Niezdecydowanie kosztuje majątek.

Michael Derks i Simon Smith FxPro.

Po weekendzie strawionym na czczej gadaninie europejskich liderów, z której wynikło wiele opinii ale mało działania, w poniedziałek euro znów znalazło się pod presją. Po raz kolejny widoczny był rozdźwięk w opiniach europejskich oficjeli, które poprzedziły kluczową konferencję telefoniczną Grecji i jej wierzycieli. Członek Rady Nadzorczej ECB Weidman był bardzo powściągliwy, stwierdzając, że rozszerzenie EFSF stworzyło niekorzystną zachętę dla krajów otrzymujących pomoc mającą na celu skorygowanie ich słabych bilansów, oraz że z jego perspektywy widać niewiele oznak większej koordynacji polityki fiskalnej czy unii fisklanej. Całkiem trafnie określił także umowę o reformie EFSF z 21 lipca jako kolejny krok w kierunku współodpowiedzialności, bez jakiegokolwiek współmiernego umocnienia krajowych spraw finansowych. Euro w ciągu nocy zanotowało spadek po obniżeniu przez S&P ratingu Włoch z A+ do A z negatywną prognozą. Agencja S&P wymieniła jako powody między innymi olbrzymie obciążenie długiem, „kruchy” rząd i słabe prognozy wzrostu gospodarczego. W atmosferze odnowionej awersji do ryzyka EUR wróciło na poziom 1,36, dolar australijski znajduje się poniżej 1,02, DAX stracił kolejne 3% a 10 letnie obligacje niemieckie straciły kolejne 12 pkt bazowych do 1,75%.

Pułapka na niedźwiedzie. Pośród niemal powszechnego pesymizmu coraz rzadziej zdarza się znaleźć osoby mające do powiedzenia coś pozytywnego na temat euro.

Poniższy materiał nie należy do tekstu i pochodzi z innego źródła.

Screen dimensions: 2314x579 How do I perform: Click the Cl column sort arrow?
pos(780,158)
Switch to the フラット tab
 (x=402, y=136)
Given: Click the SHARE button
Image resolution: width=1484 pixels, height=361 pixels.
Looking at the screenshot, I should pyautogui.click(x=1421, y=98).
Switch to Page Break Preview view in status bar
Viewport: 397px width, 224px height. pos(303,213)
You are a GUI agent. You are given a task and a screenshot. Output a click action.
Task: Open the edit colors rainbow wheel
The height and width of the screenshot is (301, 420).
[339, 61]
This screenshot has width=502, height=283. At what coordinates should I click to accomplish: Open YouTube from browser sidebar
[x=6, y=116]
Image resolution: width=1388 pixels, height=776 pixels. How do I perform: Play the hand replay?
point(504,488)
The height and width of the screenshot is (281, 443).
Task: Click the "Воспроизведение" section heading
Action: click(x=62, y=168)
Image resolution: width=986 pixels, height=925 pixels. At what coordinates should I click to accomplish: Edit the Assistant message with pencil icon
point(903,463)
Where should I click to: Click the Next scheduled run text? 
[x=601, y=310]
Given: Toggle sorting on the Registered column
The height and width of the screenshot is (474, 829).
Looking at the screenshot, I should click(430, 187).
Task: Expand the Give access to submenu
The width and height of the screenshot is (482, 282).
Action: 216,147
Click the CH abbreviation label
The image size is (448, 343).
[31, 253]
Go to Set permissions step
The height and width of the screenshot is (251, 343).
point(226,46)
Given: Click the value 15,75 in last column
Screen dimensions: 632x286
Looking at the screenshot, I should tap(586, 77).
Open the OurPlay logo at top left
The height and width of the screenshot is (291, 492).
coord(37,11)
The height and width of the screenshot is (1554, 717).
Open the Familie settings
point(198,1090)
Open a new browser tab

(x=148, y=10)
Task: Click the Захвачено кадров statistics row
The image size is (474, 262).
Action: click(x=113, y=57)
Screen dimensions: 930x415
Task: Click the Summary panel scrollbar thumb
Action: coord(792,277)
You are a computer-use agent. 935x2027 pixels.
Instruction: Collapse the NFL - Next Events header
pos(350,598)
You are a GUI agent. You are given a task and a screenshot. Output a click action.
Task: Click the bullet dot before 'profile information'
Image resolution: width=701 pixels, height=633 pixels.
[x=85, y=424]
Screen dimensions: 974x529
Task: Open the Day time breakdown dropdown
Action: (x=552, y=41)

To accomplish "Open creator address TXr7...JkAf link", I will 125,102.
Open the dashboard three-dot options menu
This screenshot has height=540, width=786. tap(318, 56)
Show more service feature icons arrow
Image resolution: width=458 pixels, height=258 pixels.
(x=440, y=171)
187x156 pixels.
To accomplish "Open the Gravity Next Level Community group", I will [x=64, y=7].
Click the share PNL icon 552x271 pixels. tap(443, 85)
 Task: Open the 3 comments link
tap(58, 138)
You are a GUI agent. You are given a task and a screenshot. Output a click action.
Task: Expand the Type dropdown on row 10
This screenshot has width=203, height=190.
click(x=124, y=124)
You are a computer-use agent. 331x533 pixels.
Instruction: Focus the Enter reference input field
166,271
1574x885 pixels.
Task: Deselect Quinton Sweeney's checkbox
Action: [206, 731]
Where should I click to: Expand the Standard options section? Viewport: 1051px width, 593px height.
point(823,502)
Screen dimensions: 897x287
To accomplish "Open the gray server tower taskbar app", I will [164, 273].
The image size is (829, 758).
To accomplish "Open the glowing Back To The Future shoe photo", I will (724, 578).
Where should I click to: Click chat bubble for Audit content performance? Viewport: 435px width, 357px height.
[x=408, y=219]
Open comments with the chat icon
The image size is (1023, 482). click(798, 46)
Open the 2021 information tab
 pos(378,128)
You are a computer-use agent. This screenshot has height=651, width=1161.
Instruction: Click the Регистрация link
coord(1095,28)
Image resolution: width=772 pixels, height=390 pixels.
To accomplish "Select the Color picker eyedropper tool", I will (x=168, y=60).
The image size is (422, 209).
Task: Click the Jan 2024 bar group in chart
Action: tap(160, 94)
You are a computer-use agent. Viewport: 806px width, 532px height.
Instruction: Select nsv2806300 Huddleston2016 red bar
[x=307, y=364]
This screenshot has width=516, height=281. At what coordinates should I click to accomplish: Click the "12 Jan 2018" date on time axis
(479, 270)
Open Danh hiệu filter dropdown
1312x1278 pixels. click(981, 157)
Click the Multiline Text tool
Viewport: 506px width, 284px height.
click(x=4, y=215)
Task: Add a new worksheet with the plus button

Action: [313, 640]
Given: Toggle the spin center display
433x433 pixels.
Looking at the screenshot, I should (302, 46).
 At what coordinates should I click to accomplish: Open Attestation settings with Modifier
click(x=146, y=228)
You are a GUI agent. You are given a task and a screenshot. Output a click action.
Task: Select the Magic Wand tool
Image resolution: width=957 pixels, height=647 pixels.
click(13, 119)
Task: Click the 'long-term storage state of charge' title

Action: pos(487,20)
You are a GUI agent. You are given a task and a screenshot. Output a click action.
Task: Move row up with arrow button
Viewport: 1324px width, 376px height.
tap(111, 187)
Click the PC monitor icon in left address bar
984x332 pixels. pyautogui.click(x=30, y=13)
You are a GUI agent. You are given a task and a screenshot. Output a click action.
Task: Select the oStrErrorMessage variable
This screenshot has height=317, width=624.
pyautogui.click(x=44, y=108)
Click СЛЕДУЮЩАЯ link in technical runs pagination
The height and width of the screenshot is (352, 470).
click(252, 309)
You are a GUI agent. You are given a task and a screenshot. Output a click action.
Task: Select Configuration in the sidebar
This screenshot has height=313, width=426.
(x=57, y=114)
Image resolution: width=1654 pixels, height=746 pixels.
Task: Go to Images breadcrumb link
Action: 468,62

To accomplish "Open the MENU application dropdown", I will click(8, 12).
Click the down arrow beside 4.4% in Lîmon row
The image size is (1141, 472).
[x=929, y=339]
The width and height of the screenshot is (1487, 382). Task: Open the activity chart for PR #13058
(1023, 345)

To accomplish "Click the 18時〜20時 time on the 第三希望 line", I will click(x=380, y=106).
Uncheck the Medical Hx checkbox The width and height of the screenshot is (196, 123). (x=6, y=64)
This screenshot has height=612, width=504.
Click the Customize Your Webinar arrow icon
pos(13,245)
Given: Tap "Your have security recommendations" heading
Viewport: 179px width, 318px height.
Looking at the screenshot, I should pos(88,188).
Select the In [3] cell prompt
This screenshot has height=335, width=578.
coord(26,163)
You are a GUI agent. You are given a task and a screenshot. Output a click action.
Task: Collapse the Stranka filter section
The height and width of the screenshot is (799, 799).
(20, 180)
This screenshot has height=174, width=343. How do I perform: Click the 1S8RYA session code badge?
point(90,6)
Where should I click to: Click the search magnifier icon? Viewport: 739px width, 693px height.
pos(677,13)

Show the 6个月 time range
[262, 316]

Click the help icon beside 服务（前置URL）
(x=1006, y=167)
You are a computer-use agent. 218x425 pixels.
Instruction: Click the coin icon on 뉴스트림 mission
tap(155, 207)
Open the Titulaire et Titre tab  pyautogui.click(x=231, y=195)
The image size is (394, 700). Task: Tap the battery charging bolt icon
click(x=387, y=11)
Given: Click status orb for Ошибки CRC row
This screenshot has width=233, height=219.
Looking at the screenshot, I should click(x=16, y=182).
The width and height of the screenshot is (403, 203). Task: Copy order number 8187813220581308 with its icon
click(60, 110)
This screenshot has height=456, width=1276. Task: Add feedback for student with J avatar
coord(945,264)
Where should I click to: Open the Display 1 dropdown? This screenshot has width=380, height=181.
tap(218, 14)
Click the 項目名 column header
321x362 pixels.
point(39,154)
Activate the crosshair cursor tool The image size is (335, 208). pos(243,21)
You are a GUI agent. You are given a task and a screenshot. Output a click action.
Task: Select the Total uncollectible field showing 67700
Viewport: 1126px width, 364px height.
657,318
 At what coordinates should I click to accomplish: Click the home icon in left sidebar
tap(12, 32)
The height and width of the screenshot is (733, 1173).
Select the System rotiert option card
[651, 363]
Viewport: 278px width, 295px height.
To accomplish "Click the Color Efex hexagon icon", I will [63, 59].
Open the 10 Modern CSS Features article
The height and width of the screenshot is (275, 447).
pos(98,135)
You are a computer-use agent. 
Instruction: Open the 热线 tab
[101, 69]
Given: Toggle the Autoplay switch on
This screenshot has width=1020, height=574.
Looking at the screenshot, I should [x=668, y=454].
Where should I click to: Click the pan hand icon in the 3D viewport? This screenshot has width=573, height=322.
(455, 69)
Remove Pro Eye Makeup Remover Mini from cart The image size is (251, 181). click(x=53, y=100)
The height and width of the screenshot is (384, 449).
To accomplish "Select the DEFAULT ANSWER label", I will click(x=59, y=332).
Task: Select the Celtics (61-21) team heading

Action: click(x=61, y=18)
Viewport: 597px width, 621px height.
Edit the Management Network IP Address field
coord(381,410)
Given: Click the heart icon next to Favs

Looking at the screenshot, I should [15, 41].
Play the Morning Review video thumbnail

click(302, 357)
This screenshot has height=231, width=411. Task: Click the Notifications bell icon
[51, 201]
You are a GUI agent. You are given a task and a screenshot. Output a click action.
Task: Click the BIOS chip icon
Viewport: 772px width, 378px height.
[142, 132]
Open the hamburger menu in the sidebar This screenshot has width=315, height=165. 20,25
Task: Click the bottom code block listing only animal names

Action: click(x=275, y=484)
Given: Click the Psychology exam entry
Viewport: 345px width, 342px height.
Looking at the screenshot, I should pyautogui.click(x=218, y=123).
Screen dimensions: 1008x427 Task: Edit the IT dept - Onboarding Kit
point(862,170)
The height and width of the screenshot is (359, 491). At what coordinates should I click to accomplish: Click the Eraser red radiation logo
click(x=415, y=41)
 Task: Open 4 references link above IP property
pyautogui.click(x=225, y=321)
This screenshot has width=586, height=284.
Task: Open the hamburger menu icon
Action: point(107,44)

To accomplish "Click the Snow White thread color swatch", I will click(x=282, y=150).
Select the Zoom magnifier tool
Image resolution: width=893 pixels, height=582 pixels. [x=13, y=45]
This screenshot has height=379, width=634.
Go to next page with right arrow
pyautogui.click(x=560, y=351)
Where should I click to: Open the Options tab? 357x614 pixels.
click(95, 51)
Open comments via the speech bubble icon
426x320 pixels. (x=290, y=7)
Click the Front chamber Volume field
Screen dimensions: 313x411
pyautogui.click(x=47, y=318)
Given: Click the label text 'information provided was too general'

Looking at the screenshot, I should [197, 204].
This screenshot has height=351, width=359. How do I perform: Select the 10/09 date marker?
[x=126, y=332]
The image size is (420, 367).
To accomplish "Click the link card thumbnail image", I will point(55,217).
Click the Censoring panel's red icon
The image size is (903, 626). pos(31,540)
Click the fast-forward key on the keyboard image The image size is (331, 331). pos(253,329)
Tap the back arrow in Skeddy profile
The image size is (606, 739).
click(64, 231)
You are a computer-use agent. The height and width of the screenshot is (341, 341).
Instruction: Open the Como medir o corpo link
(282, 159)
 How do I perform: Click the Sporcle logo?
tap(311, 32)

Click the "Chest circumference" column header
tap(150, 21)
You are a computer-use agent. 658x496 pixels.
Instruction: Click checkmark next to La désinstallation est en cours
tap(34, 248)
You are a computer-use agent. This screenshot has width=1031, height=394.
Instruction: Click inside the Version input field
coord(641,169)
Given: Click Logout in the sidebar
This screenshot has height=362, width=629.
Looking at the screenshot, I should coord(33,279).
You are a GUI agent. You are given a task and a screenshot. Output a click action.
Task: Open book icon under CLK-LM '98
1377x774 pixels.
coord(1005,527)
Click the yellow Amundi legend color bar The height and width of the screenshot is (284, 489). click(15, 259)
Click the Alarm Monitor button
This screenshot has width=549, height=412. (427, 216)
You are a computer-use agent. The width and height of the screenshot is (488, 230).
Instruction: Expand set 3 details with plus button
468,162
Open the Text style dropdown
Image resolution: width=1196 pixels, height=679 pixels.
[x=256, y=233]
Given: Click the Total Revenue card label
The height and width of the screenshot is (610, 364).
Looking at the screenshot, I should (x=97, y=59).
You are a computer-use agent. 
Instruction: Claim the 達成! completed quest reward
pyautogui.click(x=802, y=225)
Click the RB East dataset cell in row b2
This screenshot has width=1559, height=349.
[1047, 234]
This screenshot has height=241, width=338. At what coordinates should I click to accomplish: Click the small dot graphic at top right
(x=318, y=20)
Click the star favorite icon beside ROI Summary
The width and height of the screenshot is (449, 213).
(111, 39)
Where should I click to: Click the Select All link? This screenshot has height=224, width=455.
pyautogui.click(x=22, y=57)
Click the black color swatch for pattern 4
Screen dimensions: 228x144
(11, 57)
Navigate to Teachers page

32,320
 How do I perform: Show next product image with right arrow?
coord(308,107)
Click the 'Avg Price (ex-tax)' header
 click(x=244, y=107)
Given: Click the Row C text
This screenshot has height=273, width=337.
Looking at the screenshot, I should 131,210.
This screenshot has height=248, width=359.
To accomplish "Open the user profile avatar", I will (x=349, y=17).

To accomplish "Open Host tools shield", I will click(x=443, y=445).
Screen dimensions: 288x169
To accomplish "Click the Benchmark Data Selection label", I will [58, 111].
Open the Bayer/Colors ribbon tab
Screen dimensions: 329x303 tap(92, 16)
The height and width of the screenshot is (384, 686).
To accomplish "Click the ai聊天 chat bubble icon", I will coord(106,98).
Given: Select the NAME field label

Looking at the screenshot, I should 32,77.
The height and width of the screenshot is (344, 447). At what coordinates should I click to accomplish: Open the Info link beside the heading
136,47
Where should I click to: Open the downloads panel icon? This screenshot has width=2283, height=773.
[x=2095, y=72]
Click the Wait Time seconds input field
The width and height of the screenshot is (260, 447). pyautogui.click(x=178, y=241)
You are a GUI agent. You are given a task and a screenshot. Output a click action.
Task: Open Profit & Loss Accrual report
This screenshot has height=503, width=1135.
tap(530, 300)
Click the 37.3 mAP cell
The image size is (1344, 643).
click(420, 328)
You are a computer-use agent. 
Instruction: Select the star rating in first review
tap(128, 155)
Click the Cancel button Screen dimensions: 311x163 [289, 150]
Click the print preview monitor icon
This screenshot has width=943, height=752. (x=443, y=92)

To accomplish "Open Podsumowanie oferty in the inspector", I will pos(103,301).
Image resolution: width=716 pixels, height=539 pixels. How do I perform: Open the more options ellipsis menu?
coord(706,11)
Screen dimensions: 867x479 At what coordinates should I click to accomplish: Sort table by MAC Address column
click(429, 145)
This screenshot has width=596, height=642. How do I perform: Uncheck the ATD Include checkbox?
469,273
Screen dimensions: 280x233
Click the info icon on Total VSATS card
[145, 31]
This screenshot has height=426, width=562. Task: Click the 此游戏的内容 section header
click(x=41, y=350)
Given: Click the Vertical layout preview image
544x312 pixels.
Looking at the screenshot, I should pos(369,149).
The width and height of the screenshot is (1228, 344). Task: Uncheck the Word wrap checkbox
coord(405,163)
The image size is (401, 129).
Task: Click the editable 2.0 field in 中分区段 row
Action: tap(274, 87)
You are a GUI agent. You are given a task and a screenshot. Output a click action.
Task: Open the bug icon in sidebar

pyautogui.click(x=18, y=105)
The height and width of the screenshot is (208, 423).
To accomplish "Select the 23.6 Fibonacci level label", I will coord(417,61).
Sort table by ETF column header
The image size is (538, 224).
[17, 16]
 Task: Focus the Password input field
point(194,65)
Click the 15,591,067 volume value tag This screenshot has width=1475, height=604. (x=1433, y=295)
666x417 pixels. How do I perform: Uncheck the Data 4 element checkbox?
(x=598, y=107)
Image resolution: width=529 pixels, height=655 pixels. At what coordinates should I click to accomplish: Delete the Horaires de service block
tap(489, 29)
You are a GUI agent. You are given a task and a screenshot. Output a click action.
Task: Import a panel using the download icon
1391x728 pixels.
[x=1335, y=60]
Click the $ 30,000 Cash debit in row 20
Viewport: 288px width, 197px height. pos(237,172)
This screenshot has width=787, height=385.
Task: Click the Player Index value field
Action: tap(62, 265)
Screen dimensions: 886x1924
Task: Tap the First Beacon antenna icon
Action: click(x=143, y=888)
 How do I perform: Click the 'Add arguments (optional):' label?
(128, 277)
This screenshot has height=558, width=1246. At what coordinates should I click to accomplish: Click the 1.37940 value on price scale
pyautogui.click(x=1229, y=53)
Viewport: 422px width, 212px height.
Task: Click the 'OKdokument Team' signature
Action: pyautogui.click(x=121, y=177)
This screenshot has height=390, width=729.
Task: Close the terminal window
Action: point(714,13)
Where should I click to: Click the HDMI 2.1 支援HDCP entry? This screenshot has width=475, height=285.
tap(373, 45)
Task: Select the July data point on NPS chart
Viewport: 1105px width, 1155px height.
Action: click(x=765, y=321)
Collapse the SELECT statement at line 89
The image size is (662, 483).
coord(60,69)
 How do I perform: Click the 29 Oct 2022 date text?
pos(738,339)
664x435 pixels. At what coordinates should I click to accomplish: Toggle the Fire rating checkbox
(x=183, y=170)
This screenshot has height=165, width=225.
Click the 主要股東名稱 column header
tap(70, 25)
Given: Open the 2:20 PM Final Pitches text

Zgodnie z konwencjonalnym przekonaniem euro jest skazane na zagładę, ponieważ brak unii fiskalnej, wiele krajów Europy jest albo calkowicie niewypłacalnych albo zbliża się do tego stanu, podejmowanie decyzji w Europie charakteryzuje brak koordynacji i niezmienna dominacja interesów narodowych a południowa część Europy oddziela się w szybkim tempie od północy (w znaczeniu zarówno gospodarczym jak i finansowym). Należy powiedzieć, że całkowicie podzielamy większość tych obaw co do przyszłości euro i mówimy o nich od dłuższego czasu. Jednak problemy Europy niekoniecznie przekładają się na „super niedźwiedzie” prognozy określające kierunek kursu euro. Wystarczy spojrzeć na kurs z ostatnich miesięcy. Pomimo intensyfikacji kryzysu długu publicznego w ciągu lata, który ewoluował w równie niepokojący kryzys bankowy, euro dopiero niedawno przełamało niezwykle wąski zakres 1,40-1,45. Nawet pomimo przełamania korytarza cenowego kurs do tej pory nie sięgnął poziomu 1,35. Nie wygląda to jak ostro zniżkujący rynek. Banki centralne i rządowe fundusze inwestycyjne nadal skupują euro, zwłaszcza w Azji, gdzie istnieje desperacka potrzeba dywersyfikacji celowo deprecjonowanego dolara,. Szwajcarski Bank Narodowy ze swej strony ogłosił niedawno, że zamierza skupować nieograniczone ilości europejskiej waluty. Zwiększa się również nadwyżka pozycji przeciwnych do euro. Zgodnie z najnowszymi danymi CFTC inwestorzy z otwartymi długimi pozycjami całkowicie skapitulowali w ciągu ostatnich trzech miesięcy, a krótkie pozycje osiągnęły obecnie 14 miesięczny rekord.. A jednak mimo dużej wyprzedaży przez inwestorów i handlowców kurs euro niewiele się obniżył. Spadku nie można oczywiście wykluczyć, a waluta ozostaje wrażliwa na ryzykowne wydarzenia, jak niedotrzymanie spłat długu publicznego czy więcej konfliktów w finansowaniu największych banków. Jednak zyski z krótkich pozycji euro były w ostatnich miesiącach zdecydowanie mizerne.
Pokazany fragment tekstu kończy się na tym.